Archivo Miguel Serrano - Escritos

Europa y Sudamérica

Artículo

«La anunciación» de Fra Angelico.

El Mercurio (Santiago de Chile), 20 de octubre de 1951.

Escrito durante su primer viaje a Europa, con motivo del Congreso Internacional de Periodistas que tuvo lugar ese año en la ciudad francesa de Evian.

 

Si alguien nos preguntara cuál es, a nuestro juicio, la diferencia existente entre Europa y Sudamérica, tendríamos que empezar diciendo que estos continentes son dos mundos distintos. Hay siglos, hay edades que los separan. Y estas diferencias se refieren también a una diversa estructura del hombre que los habita y a distintos estadios de la evolución humana.

La primera impresión de esta diferencia se nota en algo del aire, en la misma atmósfera de Europa. Enseguida, el sudamericano de sensibilidad que va allá dispuesto a abrirse a las impresiones y a captarlo todo, libre de prejuicios o de ideas preconcebidas, pero sin dejar de ser lo que es ―porque no puede―, deberá admirarse del regocijo de las cosas, de la gloria y del peso de las ciudades. Tratemos de explicarnos. En Europa el espíritu humano ha atravesado el paisaje, ha dicho su palabra y lo ha humanizado todo; no hay un lugar, no existe un resquicio por donde el espíritu no se haya introducido y no levante su canto humano de gloria. En cada ciudad, en cada catedral o ruina está la historia del hombre, no como ente vegetativo, sino como acción, como esfuerzo, como drama. Si uno mira una piedra, en ella encuentra una huella de la historia y un reflejo del alma. Las viejas catedrales, las antiquísimas ruinas, están sostenidas aún por un espíritu que no muere y que late visible y palpable.

Esto también es un peso para ese hombre europeo que a veces quisiera descansar y que no puede, porque sus cosas, sus altas creaciones, se lo impiden, haciéndole presente su gran responsabilidad. El hombre se mueve a veces sintiéndose extraño, cansado ya, en ese «museo del espíritu» que es Europa, entre palacios y ruinas, como deseando sacudirse y volver al seno indiferenciado del comienzo.

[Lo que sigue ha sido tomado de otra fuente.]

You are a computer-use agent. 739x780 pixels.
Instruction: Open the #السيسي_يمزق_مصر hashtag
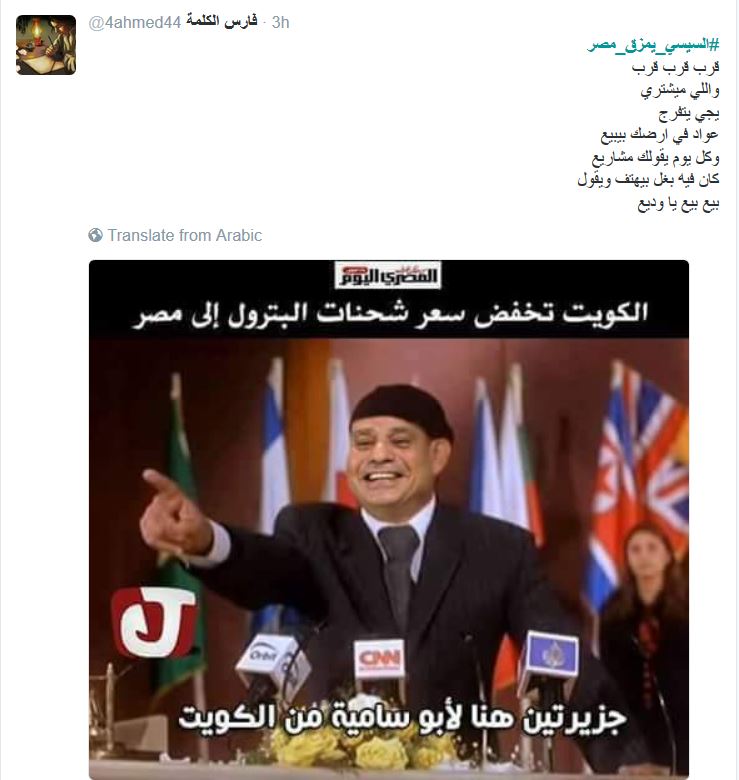(653, 45)
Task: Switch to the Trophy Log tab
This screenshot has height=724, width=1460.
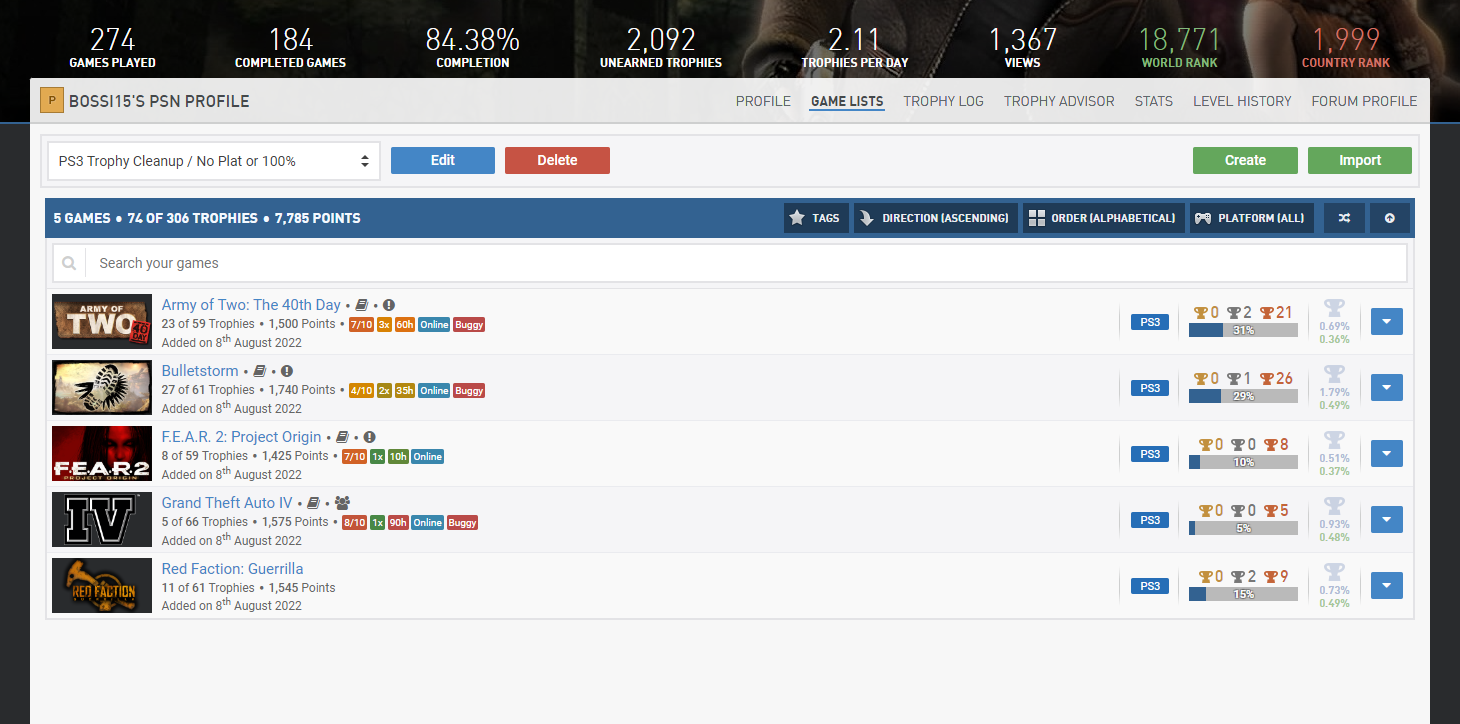Action: [x=943, y=101]
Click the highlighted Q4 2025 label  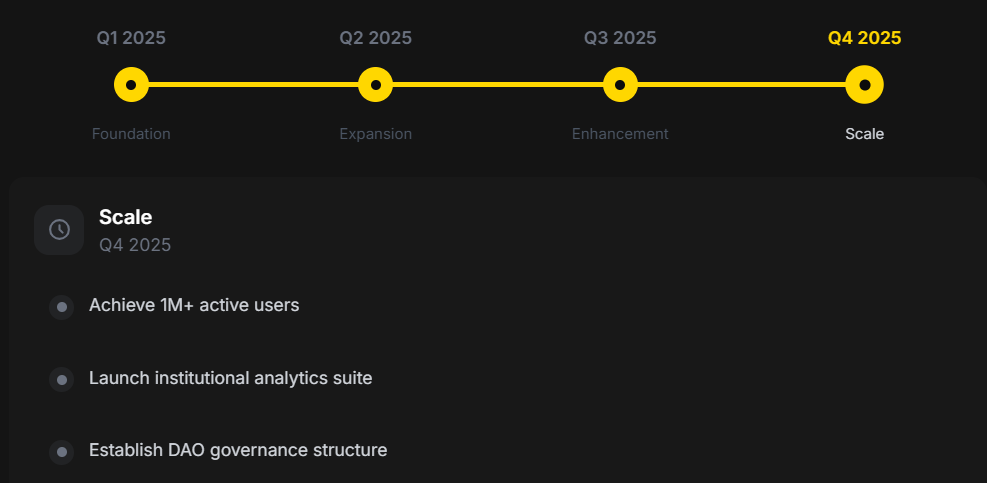tap(864, 38)
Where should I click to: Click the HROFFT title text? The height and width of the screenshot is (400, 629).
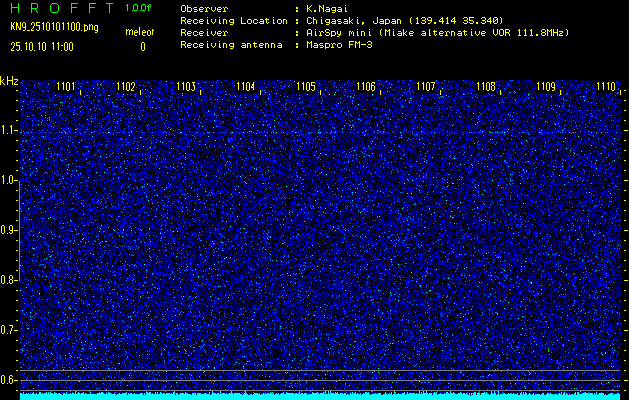(x=58, y=8)
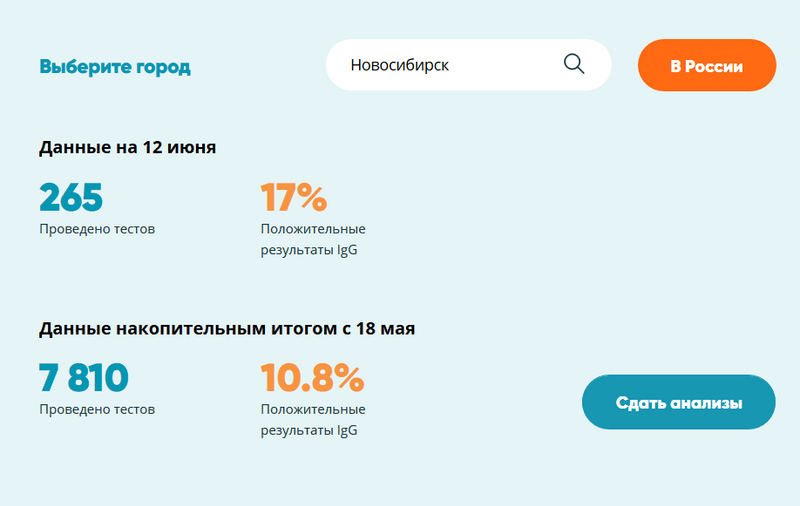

Esta es la contraparte, el peso de la grandeza y la cumbre final del espíritu, que dijo su palabra y que tal vez no se renueve.

En Europa hasta las piedras hablan un lenguaje humano. Las cumbres de los montes no son soberbias ni feroces. Están domadas, vestidas de suaves bosques, de nieves que parecen mantos de novias, desposadas con el hombre. La roca, que uno encuentra en el sendero, habla un idioma que no es el de la piedra prístina y vernácula, sino que es el lenguaje del hombre que durante siglos ha estado mirando esa piedra. Todo está humanizado ya. Las cosas seducen y atraen con la energía y la alegría del espíritu. Es decir, todo es arte. El detenerse en una calle a mirar produce alegría y es una emoción de arte. Lo más insospechado puede acontecer. En París, las mesitas en las calles están siempre frecuentadas, en cualquier hora del día. Es de suponer que la gente debe tener en Europa más necesidades que en Sudamérica; sin embargo, no vive tan apurada como nosotros y se da tiempo para «mirar», para sentir, en algún instante del día. Es la ventaja del espíritu y de la cultura. Allá se sabe vivir y se sabe morir. De la vida y de la muerte se ha hecho un arte. Francia es la dulzura, es el término medio; Italia es la gloria de la luz, un museo de siglos bajo el sol, y es también el deseo de poder, la fuerza del poder (pero de un poder consciente, no primordial) reflejada principalmente en la grandeza del Vaticano. Y es la voz de Dios, en la gloria de la luz; de Fra Angelico, en Florencia. Las máximas tensiones y los más altos dramas del espíritu están representados por España, en un extremo, fanática y moralmente generosa, y por Alemania, en el otro, romántica y cósmica, renaciendo siempre de sus cenizas, como el ave Fénix, bajo un cielo nublado de tragedia.

Esta es Europa, su hombre, su historia.